I believe that I did make that dream come true. But I have no intention of doing it again this year... or ever again for that matter. You see - this may come as a surprise - but I am not, in fact, an entire staff of teaching nuns. Instead, I am the extremely high-strung mother of five living in the ongoing aftermath of a major disaster. Last year, specifically, I was also a thirty-six year old mother of four expecting our fifth child -- and then the thirty-six year old mother of five kids including a newborn. Point: I don't have time to devote to two traditional full-time school days every day while also keeping everyone alive.

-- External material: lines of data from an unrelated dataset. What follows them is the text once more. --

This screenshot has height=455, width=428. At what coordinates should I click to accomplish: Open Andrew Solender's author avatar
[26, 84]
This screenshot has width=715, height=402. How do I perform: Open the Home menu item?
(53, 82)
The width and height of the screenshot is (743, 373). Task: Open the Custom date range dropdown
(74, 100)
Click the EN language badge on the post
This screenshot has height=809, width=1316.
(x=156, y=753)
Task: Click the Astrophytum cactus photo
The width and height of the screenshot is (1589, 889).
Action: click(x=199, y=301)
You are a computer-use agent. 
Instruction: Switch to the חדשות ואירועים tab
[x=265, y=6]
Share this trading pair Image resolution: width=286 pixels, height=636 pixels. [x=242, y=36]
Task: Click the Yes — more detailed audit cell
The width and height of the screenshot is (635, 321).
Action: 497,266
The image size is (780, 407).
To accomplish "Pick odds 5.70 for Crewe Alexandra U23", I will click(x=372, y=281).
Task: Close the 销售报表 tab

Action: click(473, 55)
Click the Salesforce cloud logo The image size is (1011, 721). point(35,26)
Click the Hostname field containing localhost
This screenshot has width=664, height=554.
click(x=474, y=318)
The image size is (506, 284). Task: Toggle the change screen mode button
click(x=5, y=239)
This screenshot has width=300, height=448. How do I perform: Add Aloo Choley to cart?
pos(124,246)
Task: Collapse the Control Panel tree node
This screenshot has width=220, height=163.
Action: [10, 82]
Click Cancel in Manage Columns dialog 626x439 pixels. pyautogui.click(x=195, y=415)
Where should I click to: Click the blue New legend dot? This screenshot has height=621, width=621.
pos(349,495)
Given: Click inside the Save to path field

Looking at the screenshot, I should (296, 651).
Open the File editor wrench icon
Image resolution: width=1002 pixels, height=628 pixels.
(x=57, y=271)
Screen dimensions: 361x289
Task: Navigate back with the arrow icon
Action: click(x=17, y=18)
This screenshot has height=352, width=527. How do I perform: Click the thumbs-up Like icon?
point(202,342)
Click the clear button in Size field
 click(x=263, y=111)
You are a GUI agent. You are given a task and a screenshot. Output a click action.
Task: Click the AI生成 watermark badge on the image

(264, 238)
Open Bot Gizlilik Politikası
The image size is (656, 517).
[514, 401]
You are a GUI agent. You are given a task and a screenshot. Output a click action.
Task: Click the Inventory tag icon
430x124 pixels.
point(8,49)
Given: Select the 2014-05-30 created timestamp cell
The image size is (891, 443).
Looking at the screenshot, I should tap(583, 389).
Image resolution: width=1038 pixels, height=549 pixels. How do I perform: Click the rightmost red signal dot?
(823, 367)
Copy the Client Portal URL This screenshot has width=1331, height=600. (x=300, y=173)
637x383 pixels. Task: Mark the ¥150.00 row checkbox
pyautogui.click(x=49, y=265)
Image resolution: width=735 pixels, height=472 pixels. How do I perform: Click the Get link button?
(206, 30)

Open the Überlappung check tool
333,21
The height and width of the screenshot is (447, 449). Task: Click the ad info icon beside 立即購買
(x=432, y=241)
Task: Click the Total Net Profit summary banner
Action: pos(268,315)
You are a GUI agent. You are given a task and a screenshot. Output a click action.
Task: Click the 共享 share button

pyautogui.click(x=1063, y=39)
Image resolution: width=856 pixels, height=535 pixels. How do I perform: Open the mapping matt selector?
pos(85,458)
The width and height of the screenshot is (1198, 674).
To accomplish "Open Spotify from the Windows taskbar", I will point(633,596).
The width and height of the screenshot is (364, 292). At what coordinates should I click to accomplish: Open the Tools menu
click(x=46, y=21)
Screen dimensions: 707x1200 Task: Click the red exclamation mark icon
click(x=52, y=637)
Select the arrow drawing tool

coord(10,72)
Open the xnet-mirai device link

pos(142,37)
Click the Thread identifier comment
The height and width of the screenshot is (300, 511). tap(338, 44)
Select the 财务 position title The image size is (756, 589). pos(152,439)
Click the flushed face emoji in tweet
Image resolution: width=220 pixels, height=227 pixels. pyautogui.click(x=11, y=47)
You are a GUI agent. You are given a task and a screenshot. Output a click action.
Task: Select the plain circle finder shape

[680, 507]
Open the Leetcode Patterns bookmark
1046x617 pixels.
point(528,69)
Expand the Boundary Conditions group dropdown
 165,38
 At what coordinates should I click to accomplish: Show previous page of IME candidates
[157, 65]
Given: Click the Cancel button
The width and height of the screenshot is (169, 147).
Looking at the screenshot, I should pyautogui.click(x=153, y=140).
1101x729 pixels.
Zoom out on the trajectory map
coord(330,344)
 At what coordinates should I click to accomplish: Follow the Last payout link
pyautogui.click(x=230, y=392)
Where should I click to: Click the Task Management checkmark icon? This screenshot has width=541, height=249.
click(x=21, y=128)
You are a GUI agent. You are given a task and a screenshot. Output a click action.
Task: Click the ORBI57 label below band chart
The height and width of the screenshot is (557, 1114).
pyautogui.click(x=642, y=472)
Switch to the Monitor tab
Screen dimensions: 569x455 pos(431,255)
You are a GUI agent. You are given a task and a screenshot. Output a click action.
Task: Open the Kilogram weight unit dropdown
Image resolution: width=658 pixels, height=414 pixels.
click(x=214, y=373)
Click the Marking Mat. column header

The boys accomplished a lot last year. The amount of work they actually finished takes up a good portion of our kitchen storage space at the moment. I'm very proud of what we did...

It is now our third year of the homeschool experience and I believe we are all beginning to feel like pros. The fear has subsided... (I've said that before - but this time I mean it...) No one is going to forget to learn how to read or manage to leave the house in young adulthood without knowing where the U.S. capitol is located or how to make change. Considering the fact that such things are a standard which even the public educational system cannot take for granted with their own graduates -- I'd say we're doing okay.

We'll be trying out a new curriculum for 2008. Our order from Catholic Heritage Curricula is on its way as I type this. What we're hoping to find in this new curriculum is a little more freedom. We want our curriculum to be full of tools that we can use as we work together each day... Rather than a program which forces us to plug our lives into its schedule. I want to spend more time discussing things as a family... praying together as a family.. working on projects as a family...

And less time begging bored and exhausted kids to finish their busy work so we can all go to bed on time so we're rested enough to wake up early and start all over again in the morning.